With world-class talent on board, CIAO! was the team to beat in the PHRF-1 division. The French-speaking crew battled all week against David Murphy's J/122 Pugwash, based out of Westport, Conn.
"We had been to Chester the previous summer, cruising on our powerboat," says Murphy. "Race Week was going on at the time. We enjoyed ourselves so much, we decided to come back and race. This year, the battle with CIAO! made it a lot of fun. We went head to head all week."
At the start of Race 3, CIAO! and Pugwash approached the boat end of the line overlapped on starboard. CIAO! had the leeward advantage and the opportunity to shut the door on Pugwash. At the last second, with his rival on a collision course with the race committee, Paturel bore off slightly and let Murphy through. "I could have closed them out," says Paturel, "But then they would have plowed right between the pontoons of the committee boat."

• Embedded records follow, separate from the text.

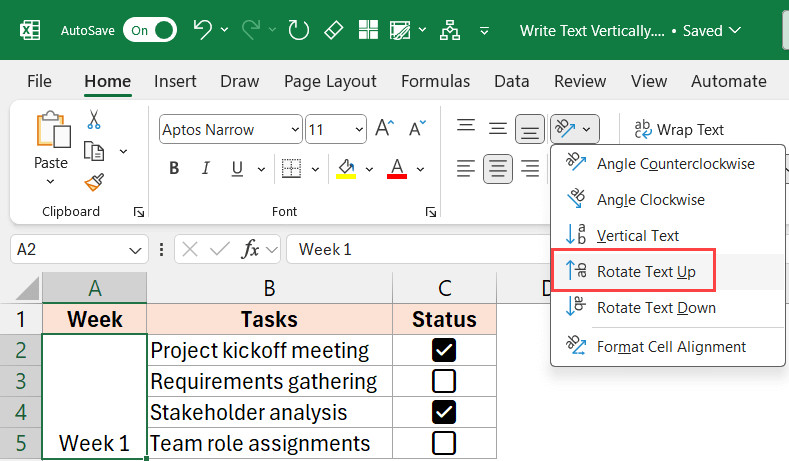The image size is (789, 461).
Task: Expand the Name Box dropdown arrow
Action: pos(136,250)
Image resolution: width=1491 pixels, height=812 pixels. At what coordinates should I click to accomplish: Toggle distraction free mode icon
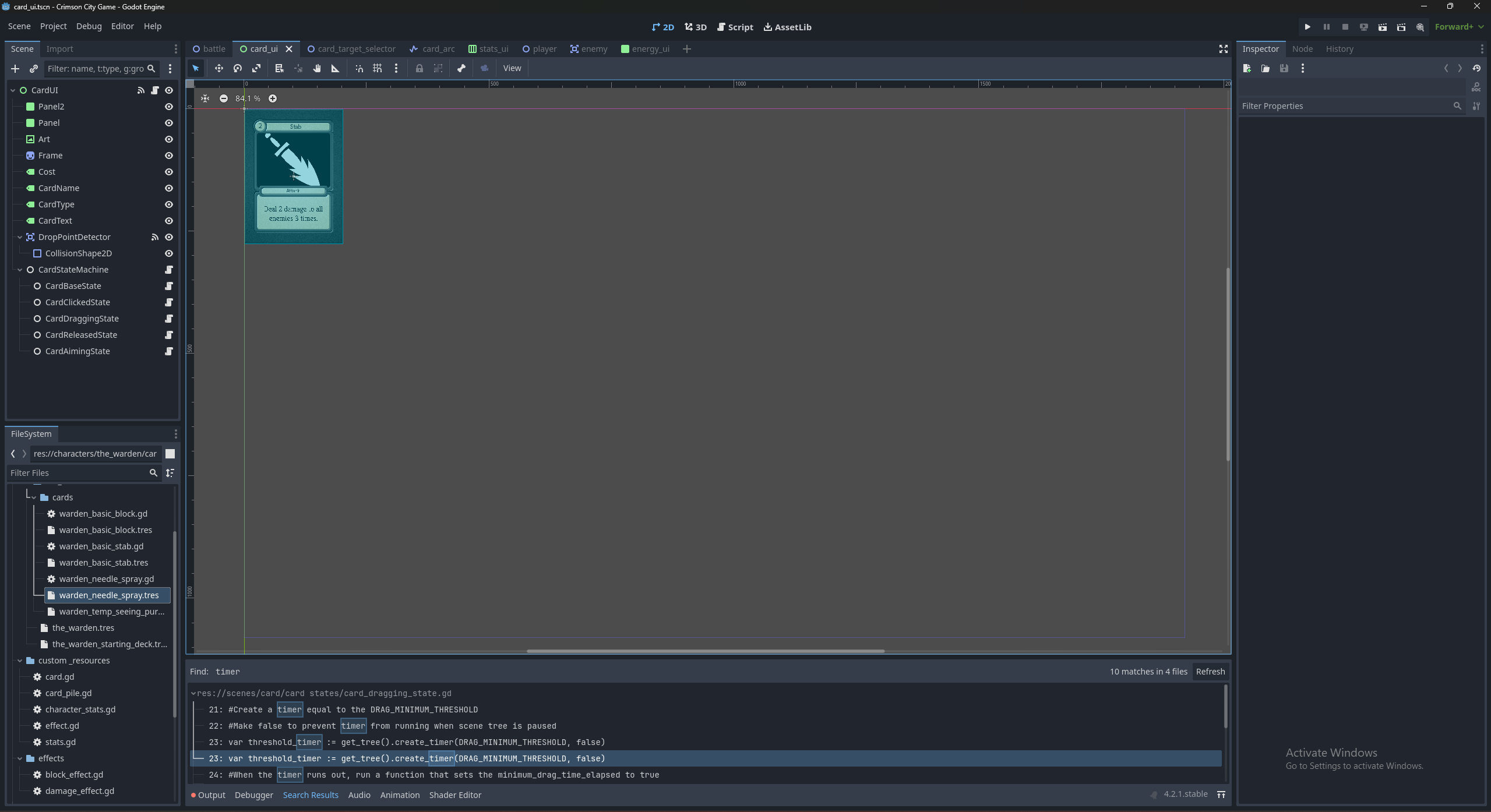click(x=1223, y=49)
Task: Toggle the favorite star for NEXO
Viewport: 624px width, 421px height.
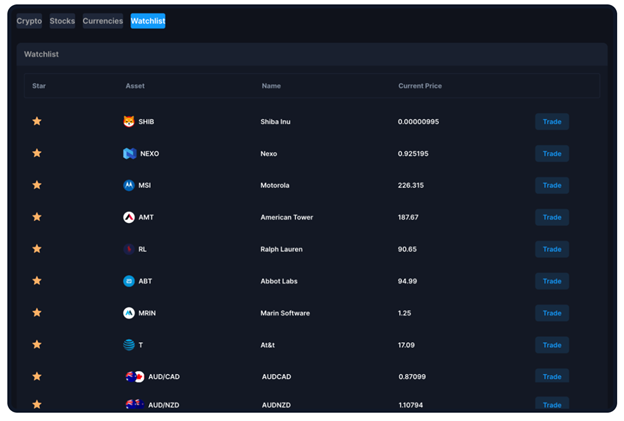Action: (37, 153)
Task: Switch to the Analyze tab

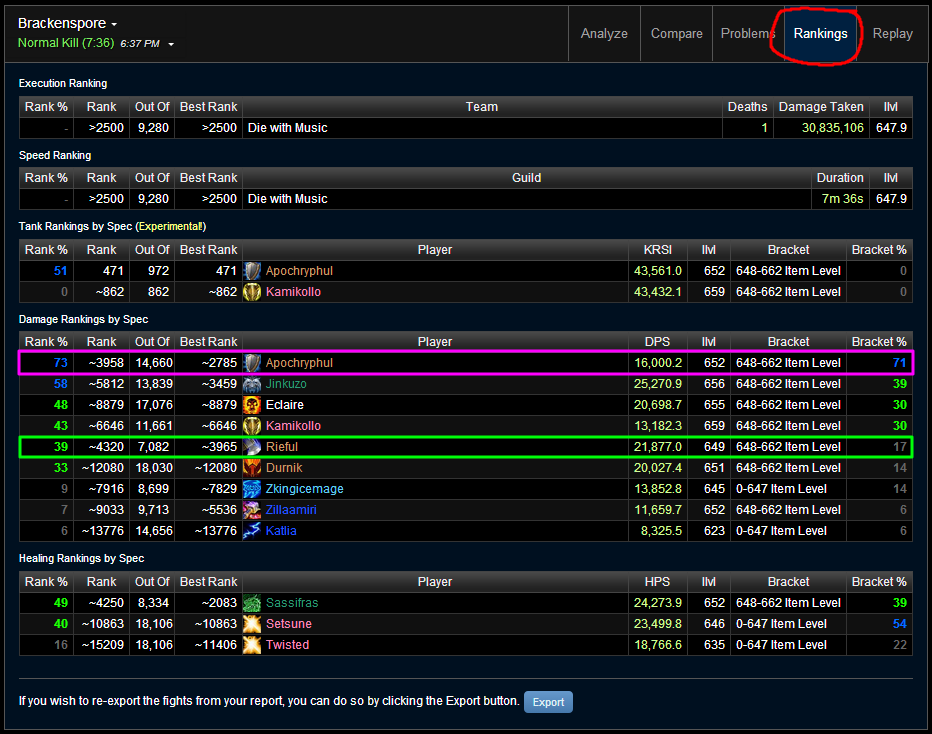Action: click(604, 33)
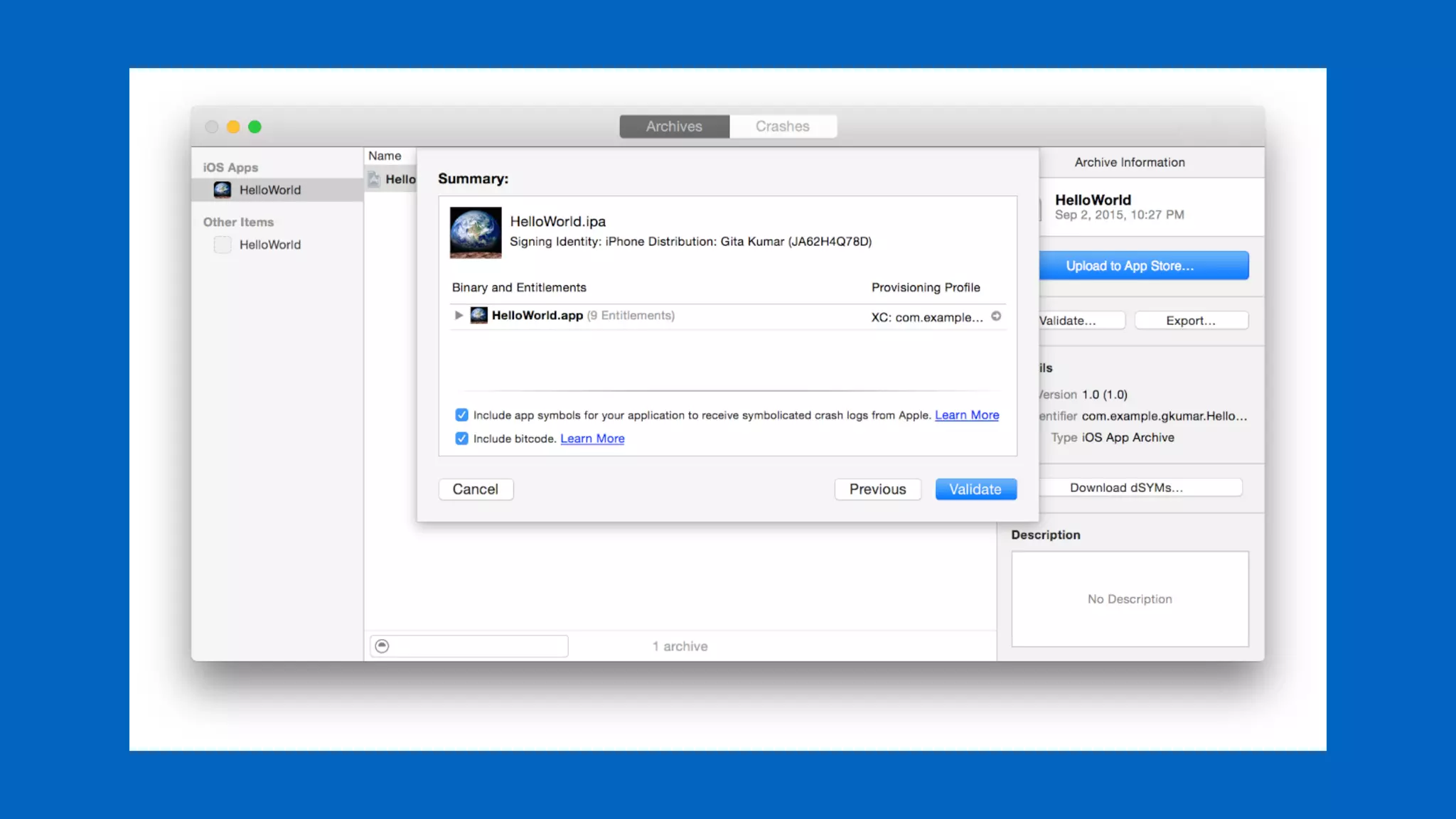Screen dimensions: 1456x819
Task: Click the HelloWorld icon under iOS Apps
Action: coord(223,190)
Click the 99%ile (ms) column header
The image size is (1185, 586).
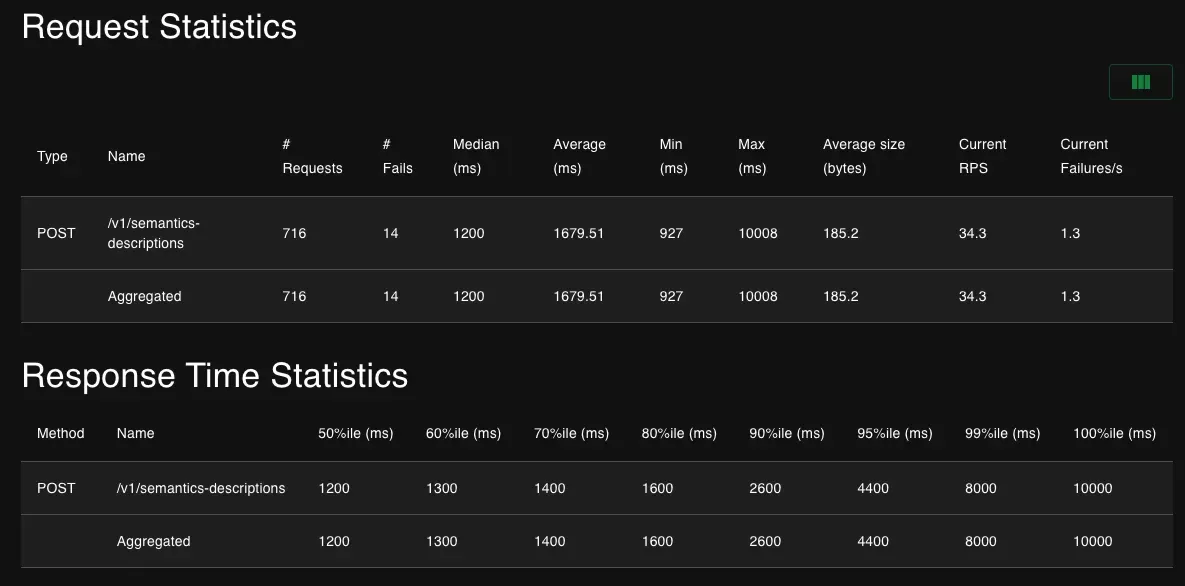[x=1002, y=433]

CIAO! went on to win that race and the next, but Pugwash won the series. "We had a great week," says Murphy, whose new J/122 won four of the seven events it entered in 2009. "Chester's in such a beautiful part of the world. The water is ten degrees warmer than it is down in Maine, it's relatively undeveloped, and it's only an hour flight from Boston."
Teams like CIAO! and Pugwash can't help but raise the level of competition for all Race-Week sailors. Even Edwards, the drummer who yearns for the point-to-point racing of the past, admits that the more competitive format has its advantages. "This year was the first time in many years that I sailed with a truly serious crew," he says about his experience as pitman aboard CIAO!. "Everyone was really focused, and I got the chance to get more involved. In past years, I'd be exhausted from the parties and I didn't really care as much about the races. This year, competing at such a high level gave me a renewed energy for the sport."
As Chester Race Week revives the racing spirits of its faithful and becomes a bigger and bigger blip on the radars of travelling teams, one thing does not change: the regatta is addictive. Nobody sails just one. Some racers have been hooked for decades. Others have only just recently made the discovery. But from here on out, they all have plans for the third week of August.